After dozens of aborted tries at writing his autobiography, Twain dictated his story to a stenographer over the last three years of his life, in a non-chronological way. He was interested in capturing the moment of telling and how the story emerged from his brain, rather than relying on a standard timeline.
The creator of Huck Finn, Tom Sawyer and so many iconic characters in American literature decreed that his book wouldn't be released until 100 years after his death so he could be as honest as possible without fear of recourse against those associated with him. It gave him the freedom to share views about religion, politics, the military and people in a way that would have been scandalous while he was alive.
"He's being very hard on the American armed forces and Teddy Roosevelt," Hirst says. "Also, there are some attacks on Christianity that he said shouldn't be published for 500 years. We don't think the 500 years was meant to be taken seriously."

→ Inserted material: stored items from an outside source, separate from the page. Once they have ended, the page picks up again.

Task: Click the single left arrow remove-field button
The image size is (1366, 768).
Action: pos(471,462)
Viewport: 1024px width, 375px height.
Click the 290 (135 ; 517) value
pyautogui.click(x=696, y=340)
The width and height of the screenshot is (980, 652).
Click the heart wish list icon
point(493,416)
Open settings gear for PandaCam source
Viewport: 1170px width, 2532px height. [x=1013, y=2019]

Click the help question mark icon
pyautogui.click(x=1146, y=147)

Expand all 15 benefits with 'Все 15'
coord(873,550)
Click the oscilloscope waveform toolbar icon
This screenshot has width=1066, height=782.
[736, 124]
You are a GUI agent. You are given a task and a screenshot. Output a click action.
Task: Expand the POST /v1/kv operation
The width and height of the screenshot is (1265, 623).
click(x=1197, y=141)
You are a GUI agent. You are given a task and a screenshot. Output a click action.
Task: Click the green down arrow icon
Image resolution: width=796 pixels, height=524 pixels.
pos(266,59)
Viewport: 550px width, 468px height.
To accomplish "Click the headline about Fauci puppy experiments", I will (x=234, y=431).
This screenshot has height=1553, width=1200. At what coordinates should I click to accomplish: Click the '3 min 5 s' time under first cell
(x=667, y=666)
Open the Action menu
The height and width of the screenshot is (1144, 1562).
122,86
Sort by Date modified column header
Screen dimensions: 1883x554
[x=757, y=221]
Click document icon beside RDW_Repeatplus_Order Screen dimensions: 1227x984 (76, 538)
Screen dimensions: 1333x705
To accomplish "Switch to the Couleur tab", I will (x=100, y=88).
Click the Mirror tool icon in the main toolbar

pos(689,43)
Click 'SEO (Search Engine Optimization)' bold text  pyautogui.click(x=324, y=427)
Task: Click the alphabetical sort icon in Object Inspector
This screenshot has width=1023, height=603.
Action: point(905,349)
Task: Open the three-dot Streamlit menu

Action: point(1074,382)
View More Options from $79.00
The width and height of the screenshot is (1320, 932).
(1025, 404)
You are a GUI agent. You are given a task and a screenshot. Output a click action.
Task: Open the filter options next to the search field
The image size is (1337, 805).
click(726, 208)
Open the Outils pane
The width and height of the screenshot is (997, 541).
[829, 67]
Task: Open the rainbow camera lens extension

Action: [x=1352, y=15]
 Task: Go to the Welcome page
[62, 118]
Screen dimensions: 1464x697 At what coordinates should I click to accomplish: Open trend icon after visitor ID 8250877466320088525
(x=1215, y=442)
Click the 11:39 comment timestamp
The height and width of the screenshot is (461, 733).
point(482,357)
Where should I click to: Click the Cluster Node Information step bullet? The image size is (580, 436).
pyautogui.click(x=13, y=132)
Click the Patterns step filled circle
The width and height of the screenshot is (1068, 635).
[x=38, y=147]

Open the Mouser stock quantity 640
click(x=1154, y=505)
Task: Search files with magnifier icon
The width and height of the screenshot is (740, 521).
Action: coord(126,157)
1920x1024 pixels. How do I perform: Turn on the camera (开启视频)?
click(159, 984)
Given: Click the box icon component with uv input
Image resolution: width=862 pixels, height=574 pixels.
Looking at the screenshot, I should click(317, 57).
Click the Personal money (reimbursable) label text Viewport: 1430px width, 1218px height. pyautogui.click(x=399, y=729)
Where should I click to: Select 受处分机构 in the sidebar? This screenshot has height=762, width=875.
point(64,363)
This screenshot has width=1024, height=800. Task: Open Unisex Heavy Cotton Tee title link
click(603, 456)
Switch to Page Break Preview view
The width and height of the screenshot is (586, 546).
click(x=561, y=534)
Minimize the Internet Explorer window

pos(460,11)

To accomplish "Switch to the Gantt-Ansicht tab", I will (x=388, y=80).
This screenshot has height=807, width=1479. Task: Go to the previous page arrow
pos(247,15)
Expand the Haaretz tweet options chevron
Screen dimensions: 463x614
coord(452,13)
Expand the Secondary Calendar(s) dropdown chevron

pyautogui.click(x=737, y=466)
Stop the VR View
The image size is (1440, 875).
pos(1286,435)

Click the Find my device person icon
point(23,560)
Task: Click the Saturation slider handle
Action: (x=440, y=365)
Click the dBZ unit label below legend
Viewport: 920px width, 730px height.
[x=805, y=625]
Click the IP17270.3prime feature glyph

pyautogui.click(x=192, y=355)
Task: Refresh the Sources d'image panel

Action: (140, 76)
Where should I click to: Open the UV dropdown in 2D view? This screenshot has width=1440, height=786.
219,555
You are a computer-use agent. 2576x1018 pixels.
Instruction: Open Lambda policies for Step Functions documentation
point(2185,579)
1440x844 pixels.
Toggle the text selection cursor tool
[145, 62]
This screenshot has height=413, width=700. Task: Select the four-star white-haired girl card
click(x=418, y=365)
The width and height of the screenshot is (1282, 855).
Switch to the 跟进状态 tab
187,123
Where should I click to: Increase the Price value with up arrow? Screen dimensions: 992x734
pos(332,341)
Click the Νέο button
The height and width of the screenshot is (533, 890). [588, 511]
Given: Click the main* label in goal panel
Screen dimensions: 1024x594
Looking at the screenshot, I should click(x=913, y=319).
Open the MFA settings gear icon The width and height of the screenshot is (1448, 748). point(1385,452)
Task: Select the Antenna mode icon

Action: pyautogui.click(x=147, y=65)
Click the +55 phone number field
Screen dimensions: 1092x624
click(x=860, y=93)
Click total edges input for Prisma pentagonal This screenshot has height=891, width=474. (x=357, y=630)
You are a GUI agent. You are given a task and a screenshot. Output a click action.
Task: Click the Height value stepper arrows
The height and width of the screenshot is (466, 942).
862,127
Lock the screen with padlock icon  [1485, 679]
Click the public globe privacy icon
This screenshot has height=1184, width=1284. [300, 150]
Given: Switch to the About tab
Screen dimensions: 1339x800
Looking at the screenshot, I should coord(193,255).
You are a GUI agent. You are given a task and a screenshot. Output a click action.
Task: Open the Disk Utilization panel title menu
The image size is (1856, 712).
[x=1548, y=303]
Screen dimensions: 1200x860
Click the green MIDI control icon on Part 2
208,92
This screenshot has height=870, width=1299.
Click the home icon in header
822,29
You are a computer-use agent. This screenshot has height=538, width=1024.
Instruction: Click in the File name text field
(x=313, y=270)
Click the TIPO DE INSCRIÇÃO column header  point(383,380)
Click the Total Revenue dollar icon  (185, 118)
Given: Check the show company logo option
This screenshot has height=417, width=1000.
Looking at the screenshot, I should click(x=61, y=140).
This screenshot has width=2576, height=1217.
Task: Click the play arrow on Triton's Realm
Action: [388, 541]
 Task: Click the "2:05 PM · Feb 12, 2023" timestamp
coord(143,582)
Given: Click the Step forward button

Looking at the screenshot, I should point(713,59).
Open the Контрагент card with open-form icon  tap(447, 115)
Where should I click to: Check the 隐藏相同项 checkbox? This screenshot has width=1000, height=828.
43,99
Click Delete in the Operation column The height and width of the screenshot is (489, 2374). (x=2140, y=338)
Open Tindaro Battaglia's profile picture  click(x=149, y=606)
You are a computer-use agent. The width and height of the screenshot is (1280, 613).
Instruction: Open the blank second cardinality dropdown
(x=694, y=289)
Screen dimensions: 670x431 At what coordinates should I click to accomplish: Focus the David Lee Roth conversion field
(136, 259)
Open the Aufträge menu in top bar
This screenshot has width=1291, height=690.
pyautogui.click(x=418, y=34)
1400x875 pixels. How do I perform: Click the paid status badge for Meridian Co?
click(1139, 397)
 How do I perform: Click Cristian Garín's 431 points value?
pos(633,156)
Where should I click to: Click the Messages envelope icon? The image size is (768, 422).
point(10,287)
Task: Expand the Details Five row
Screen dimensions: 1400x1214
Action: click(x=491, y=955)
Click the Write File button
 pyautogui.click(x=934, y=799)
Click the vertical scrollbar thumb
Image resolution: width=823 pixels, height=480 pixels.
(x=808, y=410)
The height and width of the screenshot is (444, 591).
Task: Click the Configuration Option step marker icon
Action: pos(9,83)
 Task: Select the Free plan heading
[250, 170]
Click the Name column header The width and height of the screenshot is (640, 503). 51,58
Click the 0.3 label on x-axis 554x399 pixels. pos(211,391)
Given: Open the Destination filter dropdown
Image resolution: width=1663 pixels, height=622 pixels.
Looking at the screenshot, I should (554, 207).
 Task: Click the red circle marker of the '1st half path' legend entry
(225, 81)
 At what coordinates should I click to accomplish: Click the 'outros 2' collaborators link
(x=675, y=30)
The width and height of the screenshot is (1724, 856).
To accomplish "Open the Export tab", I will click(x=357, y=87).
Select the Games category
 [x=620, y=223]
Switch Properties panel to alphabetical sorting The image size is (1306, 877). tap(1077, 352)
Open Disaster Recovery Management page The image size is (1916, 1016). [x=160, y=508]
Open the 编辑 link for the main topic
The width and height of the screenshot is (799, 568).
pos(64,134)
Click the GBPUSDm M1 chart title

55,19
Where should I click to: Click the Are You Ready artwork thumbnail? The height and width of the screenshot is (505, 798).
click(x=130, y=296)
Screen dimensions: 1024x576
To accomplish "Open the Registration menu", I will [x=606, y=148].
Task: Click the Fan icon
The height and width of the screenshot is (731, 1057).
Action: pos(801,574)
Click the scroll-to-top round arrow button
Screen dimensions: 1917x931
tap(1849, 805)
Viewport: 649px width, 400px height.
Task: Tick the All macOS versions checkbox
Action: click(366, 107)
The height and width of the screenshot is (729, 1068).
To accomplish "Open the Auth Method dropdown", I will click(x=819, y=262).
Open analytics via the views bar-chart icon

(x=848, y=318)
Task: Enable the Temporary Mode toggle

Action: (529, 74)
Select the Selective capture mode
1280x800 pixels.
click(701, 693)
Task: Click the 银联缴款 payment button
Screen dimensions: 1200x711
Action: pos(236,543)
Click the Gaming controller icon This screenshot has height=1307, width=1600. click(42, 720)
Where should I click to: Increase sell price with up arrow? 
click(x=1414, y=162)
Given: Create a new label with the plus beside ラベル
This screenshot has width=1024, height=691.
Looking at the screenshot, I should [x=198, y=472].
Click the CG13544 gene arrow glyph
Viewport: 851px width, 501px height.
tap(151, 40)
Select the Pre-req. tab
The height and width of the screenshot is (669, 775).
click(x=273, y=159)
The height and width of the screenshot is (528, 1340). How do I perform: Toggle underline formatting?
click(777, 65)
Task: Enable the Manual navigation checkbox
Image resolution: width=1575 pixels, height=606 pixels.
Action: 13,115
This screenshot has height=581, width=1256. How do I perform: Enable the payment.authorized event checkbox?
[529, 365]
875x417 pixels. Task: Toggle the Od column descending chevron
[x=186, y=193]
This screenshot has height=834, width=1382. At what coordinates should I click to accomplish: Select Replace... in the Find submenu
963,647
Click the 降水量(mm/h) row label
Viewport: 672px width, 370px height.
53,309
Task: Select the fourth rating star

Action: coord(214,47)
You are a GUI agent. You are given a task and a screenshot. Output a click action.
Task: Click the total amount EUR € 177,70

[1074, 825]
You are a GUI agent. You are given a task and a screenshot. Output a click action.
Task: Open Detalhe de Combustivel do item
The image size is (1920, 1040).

Twain himself explains his 100-year moratorium in the book.
"I speak freely from the grave rather than with my living tongue, for good reason: I can speak thence freely," he writes. "When a man is writing a book dealing with the privacies of his life -- a book which is to be read while he is still alive -- he shrinks from speaking his whole frank mind; all his attempts to do it fail, he recognizes that he is trying to do a thing which is wholly impossible to a human being."